_What this task involves_. Only what runs from the line with "Given: Click the green plus icon beside ADD" to the end of the data should appear in the answer, exactly as written and without pictures.

** Opening Available data block **

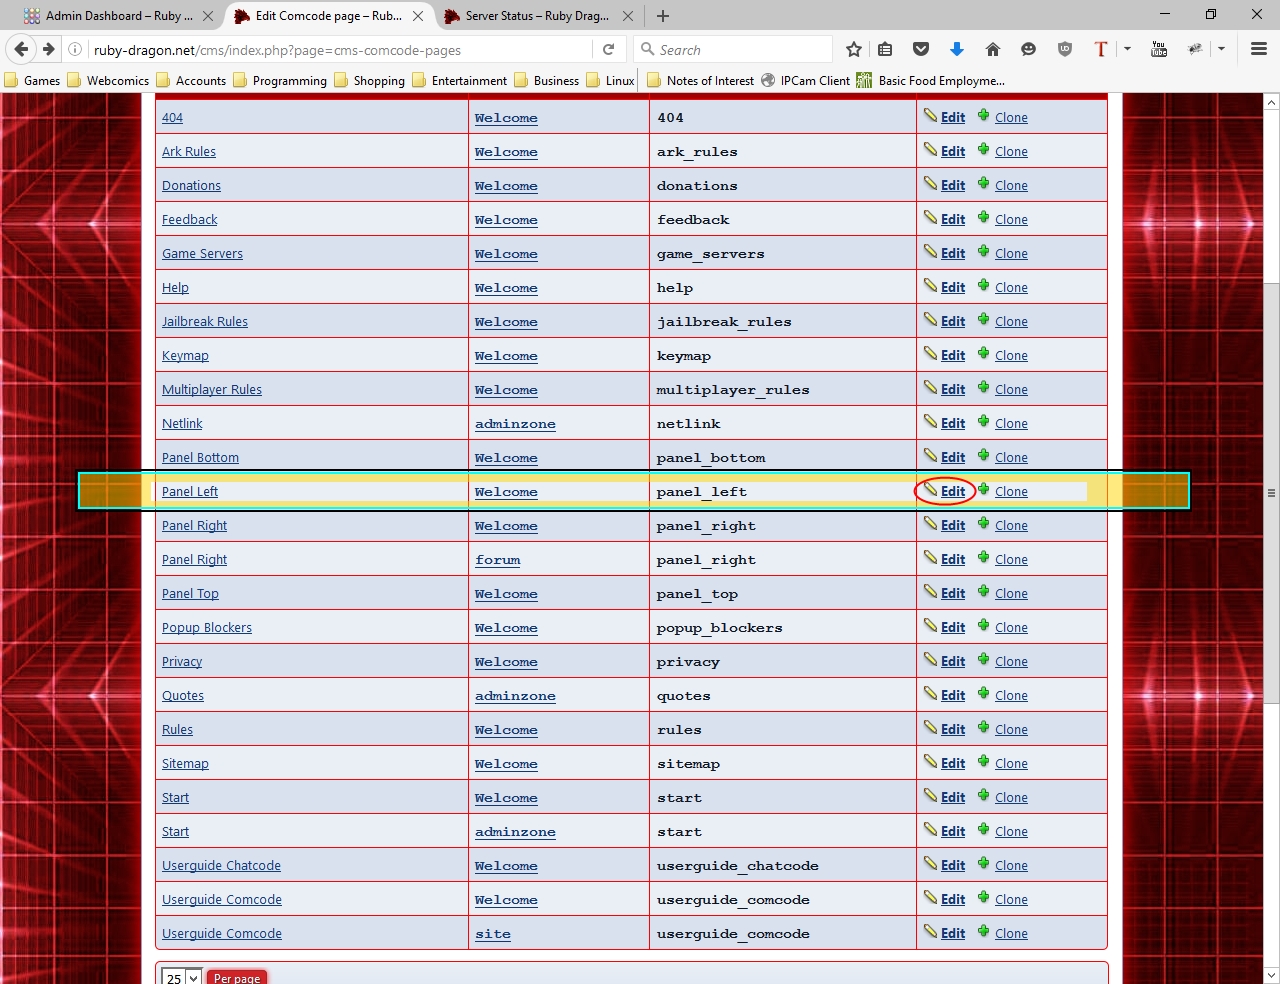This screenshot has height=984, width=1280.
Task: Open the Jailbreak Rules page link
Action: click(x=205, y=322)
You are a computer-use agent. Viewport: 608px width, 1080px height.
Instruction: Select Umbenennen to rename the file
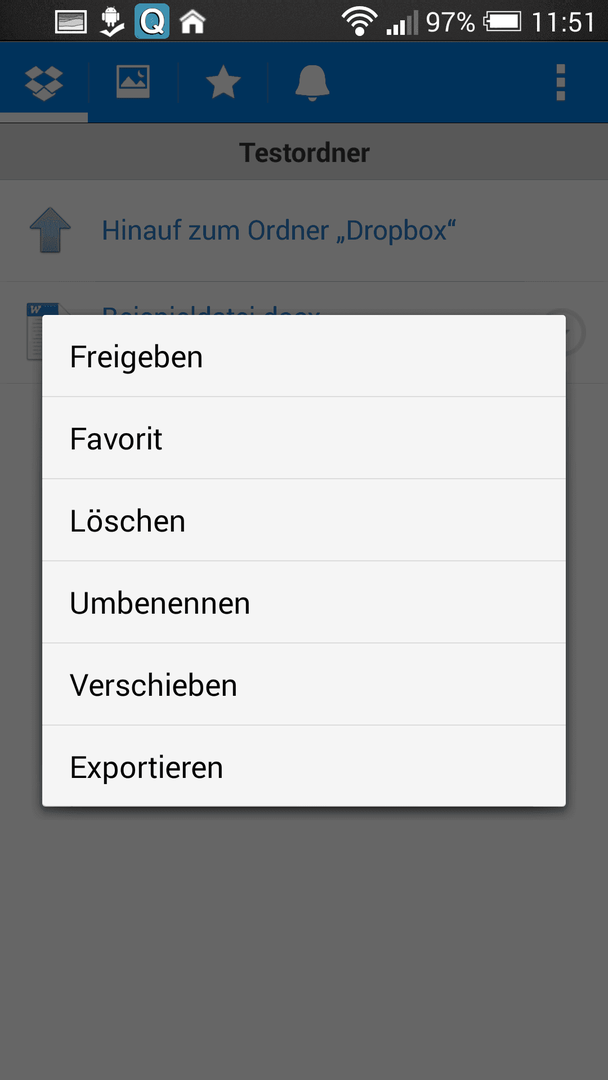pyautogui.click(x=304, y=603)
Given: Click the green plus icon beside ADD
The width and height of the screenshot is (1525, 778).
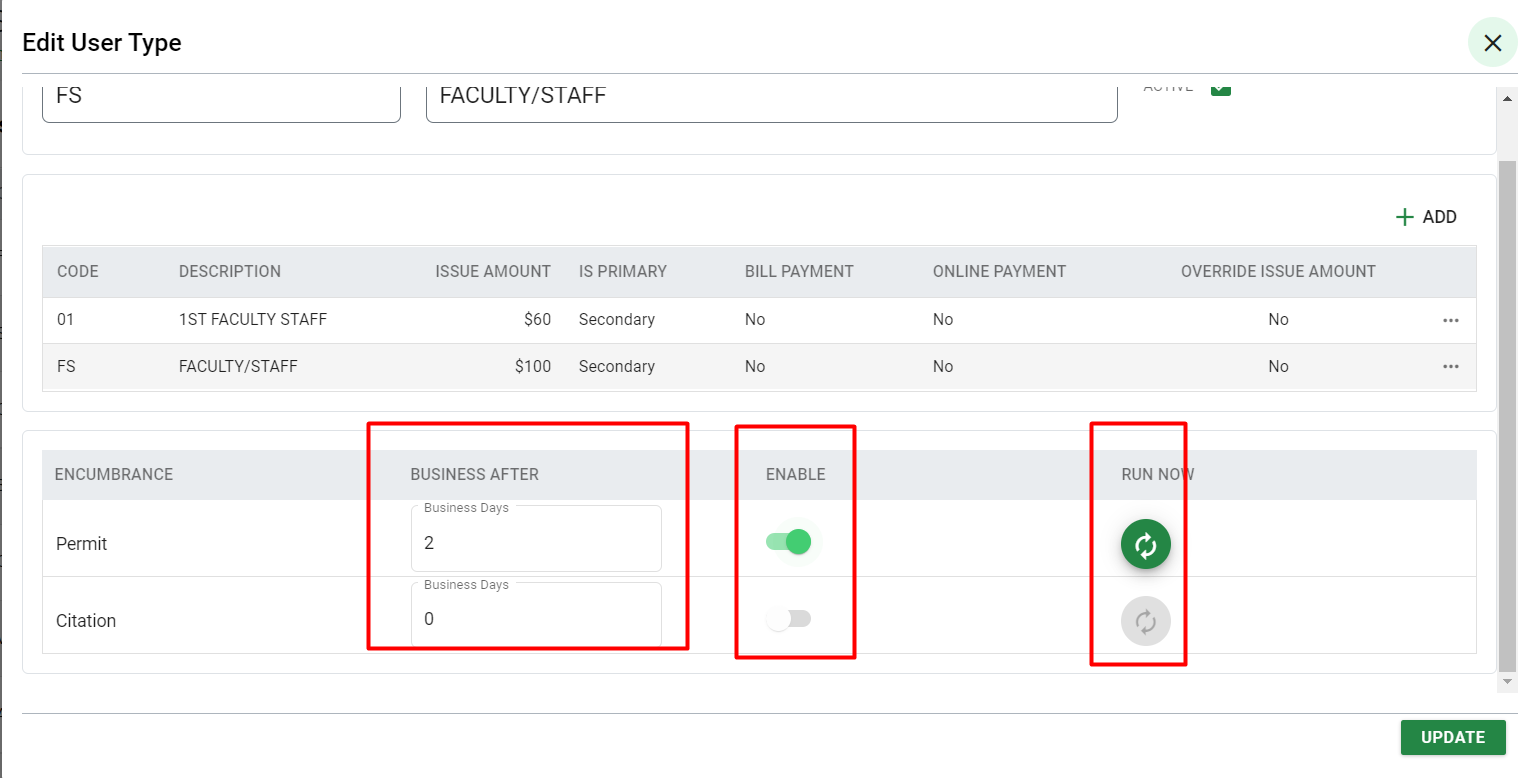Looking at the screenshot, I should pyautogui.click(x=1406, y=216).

** Closing Available data block **

_Result of the task_.
Given: Click the green plus icon beside ADD
The width and height of the screenshot is (1525, 778).
Looking at the screenshot, I should pyautogui.click(x=1406, y=216).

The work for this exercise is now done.